Myers has seen the town morph from manufacturing to its current more medical oriented self.
“We used to have several factories and had three plants. Now the medical center has taken two of those over and Precision Delta an ammunition store has taken over the third one,” he said.
Gregg Bills is a second generation resident and owner of Bills Body Shop. He’s grooming his sons to take over and form a third generation ownership. Growing up in Ruleville, Bills enjoys it all.
“It’s a small town. It’s changed a lot over the years, but in my opinion, Ruleville is one of the stronghold small towns left in the Delta,” he said. “We’ve lost population, but not as bad as in other places in the Delta.”
Being in town so long with a successful business, Bills enjoys the “family” feeling of it all.
“Our customers are generational as well. We worked on their fathers’ and grandfathers’ and grandmothers’ vehicles. It’s like being part of a family almost,” he said.
When not working on vehicles at the body shop, Bills enjoys taking in all his hometown has to offer—especially the food.
“We hang out at The Pharm Wednesday through Sunday nights to eat. And we’ve got the Mexico Grill right downtown and Subway. There are plenty of places to sit down and eat and drink after work,” he said.
Precision Delta has been in Ruleville since 1982 producing world-class firearm ammunition. The business began in a farmer’s garage and has morphed into one of the most sought after ammunition and reloading businesses in the mid-south.
The Ruleville/Drew Airport has been a staple in the community and has recently undergone more upgrades. Overseen by three board members, Zac Tollison, Buddy Weeks and Fletcher Clark, the airport was originally built in 1970 and has grown from one used by ag pilots and private plane owners to one that’s a bit more crowded as the regions businesses grow.
“For a twelve-month period, we usually have anywhere from ten to twelve thousand different general aviation aircraft that use our airport,” said Tollison. “From DSU students to North Sunflower Medical Center to Ag pilots.”
So much use, the airport has applied for and received several grants to keep the needed amenity for the city and county up to par. Tollison noted that he was elected in 2020 but his predecessor, Freck Luna, was busy with the other two board members in pursuing the grants and getting the work done. Before building some much needed hangars, the airport didn’t generate much income.

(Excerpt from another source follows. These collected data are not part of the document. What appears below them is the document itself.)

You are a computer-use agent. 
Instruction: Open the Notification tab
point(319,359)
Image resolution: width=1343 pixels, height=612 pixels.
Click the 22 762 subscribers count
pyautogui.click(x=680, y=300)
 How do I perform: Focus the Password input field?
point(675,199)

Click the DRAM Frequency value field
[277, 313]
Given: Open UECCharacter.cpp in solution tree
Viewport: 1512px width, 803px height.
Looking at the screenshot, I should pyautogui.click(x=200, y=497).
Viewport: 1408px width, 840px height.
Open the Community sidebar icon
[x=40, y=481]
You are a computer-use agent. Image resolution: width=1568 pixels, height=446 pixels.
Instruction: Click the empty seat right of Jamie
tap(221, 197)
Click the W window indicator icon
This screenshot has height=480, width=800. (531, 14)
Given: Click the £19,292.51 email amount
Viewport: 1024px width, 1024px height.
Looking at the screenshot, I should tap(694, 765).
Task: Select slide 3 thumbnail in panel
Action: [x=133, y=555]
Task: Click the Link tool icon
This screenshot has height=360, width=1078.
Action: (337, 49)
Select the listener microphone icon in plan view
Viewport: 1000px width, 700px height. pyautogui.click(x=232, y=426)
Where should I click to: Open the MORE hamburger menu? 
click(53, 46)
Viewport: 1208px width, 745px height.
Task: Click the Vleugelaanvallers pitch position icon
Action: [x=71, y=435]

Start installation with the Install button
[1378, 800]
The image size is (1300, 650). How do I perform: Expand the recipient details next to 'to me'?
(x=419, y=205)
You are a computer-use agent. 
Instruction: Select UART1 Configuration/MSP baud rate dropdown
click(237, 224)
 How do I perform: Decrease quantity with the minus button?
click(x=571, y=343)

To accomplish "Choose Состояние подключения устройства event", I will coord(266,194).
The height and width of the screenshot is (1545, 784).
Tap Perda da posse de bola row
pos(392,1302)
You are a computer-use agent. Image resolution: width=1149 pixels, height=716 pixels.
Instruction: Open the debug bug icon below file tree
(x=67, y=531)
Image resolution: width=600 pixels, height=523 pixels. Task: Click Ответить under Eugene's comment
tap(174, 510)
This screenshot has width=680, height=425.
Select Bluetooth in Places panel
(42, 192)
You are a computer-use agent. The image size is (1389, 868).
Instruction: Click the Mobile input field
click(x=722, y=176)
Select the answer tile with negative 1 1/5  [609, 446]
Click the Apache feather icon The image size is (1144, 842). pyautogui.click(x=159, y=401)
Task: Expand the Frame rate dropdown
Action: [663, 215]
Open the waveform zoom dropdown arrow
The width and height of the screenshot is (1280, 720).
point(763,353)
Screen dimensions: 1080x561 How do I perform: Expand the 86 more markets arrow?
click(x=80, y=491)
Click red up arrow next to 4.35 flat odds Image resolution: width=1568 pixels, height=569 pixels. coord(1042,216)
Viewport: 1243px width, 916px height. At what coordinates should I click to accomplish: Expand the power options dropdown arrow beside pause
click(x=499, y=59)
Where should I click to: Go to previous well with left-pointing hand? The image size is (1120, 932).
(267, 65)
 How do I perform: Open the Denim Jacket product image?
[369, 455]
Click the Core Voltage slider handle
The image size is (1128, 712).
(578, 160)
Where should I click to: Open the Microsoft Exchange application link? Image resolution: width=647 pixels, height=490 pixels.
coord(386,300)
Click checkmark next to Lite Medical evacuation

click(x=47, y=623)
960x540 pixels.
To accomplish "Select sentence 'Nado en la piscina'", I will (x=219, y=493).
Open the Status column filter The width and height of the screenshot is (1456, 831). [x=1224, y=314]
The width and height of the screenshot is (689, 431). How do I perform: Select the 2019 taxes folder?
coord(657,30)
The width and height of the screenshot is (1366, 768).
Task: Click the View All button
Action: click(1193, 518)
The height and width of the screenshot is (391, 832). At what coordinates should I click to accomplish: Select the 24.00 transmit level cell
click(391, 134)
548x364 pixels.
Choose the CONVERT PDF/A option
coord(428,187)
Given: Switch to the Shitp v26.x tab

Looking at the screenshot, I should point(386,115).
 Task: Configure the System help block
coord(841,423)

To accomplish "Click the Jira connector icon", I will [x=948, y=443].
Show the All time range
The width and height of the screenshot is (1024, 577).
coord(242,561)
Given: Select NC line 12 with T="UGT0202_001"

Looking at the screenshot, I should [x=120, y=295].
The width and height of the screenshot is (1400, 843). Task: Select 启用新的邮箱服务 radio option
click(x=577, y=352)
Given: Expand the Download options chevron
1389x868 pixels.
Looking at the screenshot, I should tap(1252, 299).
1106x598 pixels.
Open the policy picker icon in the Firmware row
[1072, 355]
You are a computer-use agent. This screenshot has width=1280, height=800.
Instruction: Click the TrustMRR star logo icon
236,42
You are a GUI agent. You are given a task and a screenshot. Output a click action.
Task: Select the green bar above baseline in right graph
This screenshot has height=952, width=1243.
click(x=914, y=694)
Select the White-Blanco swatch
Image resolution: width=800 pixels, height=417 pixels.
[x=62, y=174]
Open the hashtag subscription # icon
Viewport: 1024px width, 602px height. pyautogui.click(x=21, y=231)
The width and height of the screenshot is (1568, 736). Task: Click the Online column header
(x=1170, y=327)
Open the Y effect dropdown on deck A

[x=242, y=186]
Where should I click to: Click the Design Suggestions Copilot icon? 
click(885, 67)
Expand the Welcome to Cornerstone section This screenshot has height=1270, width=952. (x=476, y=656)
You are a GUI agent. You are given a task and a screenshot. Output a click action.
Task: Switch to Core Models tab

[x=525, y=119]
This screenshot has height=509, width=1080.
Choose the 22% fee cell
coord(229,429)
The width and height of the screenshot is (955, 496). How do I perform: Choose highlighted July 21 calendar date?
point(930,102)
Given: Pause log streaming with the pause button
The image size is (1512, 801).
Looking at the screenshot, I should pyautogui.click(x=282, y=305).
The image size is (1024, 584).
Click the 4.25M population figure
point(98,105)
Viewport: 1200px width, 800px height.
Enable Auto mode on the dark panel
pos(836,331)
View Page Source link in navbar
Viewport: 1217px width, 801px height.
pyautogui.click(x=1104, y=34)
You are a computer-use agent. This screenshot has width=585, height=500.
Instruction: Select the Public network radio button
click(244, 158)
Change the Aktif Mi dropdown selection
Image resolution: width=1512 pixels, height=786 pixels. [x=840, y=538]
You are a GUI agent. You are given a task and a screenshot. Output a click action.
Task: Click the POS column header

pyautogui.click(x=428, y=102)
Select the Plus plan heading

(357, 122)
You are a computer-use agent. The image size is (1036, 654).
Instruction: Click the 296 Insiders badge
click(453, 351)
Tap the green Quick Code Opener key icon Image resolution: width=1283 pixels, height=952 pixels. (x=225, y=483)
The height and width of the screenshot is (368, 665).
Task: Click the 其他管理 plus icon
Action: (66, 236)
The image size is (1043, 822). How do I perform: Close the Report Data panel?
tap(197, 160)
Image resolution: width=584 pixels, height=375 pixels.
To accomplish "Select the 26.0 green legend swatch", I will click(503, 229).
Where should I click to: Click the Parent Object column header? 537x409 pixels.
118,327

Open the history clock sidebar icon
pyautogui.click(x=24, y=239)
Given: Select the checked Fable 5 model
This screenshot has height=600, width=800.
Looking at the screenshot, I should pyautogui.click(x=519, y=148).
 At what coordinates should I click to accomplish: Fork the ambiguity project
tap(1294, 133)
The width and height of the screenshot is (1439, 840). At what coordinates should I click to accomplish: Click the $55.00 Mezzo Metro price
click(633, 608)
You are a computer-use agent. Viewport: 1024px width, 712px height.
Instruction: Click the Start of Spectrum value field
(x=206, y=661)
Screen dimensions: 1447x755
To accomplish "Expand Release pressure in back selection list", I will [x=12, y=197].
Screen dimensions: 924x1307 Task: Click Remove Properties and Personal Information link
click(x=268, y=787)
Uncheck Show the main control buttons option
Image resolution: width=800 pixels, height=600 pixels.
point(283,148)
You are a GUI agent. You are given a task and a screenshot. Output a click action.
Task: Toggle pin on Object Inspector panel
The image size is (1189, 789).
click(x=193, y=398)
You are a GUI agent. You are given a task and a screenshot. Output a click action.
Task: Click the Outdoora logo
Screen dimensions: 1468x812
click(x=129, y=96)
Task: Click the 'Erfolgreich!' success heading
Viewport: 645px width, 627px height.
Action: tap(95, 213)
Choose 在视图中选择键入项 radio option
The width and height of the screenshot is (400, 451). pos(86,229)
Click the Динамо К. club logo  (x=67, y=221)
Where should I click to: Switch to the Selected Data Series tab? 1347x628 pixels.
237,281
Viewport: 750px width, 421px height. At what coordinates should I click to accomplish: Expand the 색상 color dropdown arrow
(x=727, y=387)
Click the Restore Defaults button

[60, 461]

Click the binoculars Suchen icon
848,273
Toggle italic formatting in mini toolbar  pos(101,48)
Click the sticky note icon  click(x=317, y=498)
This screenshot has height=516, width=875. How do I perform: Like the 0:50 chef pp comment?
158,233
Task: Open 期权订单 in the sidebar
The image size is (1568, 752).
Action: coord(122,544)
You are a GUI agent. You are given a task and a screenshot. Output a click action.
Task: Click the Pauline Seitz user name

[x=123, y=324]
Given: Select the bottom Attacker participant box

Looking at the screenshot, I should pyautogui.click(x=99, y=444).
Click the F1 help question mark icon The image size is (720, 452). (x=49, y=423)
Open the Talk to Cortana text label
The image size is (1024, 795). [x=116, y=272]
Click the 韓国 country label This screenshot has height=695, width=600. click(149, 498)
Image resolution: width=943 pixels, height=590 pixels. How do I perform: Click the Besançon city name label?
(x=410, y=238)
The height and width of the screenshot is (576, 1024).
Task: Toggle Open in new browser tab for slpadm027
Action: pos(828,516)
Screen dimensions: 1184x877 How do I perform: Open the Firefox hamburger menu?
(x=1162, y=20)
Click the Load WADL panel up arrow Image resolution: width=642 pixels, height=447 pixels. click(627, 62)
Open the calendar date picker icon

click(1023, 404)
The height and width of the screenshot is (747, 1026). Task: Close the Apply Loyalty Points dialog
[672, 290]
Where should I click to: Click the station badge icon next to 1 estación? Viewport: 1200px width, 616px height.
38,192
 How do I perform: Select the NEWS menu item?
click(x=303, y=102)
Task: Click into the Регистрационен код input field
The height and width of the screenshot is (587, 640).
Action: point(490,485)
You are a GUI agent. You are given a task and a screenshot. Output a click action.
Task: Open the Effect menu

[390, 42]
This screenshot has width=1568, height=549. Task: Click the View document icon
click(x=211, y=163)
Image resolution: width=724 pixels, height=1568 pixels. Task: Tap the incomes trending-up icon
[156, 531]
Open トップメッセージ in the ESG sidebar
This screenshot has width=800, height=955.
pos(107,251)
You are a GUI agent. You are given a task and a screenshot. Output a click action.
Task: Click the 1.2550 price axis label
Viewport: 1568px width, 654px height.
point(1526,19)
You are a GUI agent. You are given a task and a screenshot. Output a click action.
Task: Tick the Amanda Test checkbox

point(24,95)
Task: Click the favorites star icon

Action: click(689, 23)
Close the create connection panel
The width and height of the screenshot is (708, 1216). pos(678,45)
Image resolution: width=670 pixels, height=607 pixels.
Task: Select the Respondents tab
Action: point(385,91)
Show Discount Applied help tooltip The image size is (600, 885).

“The airport received the grant and we built some T-hangars and then about four years after that, another grant helped build four more,” he said.
Those hangars have been improved and enlarged and are all currently leased out. Another grant also helped repave the entrance road and upgrade the airport’s Papi (Precision Approach Path Indicator) System as well as runway lights to LED and the runway itself.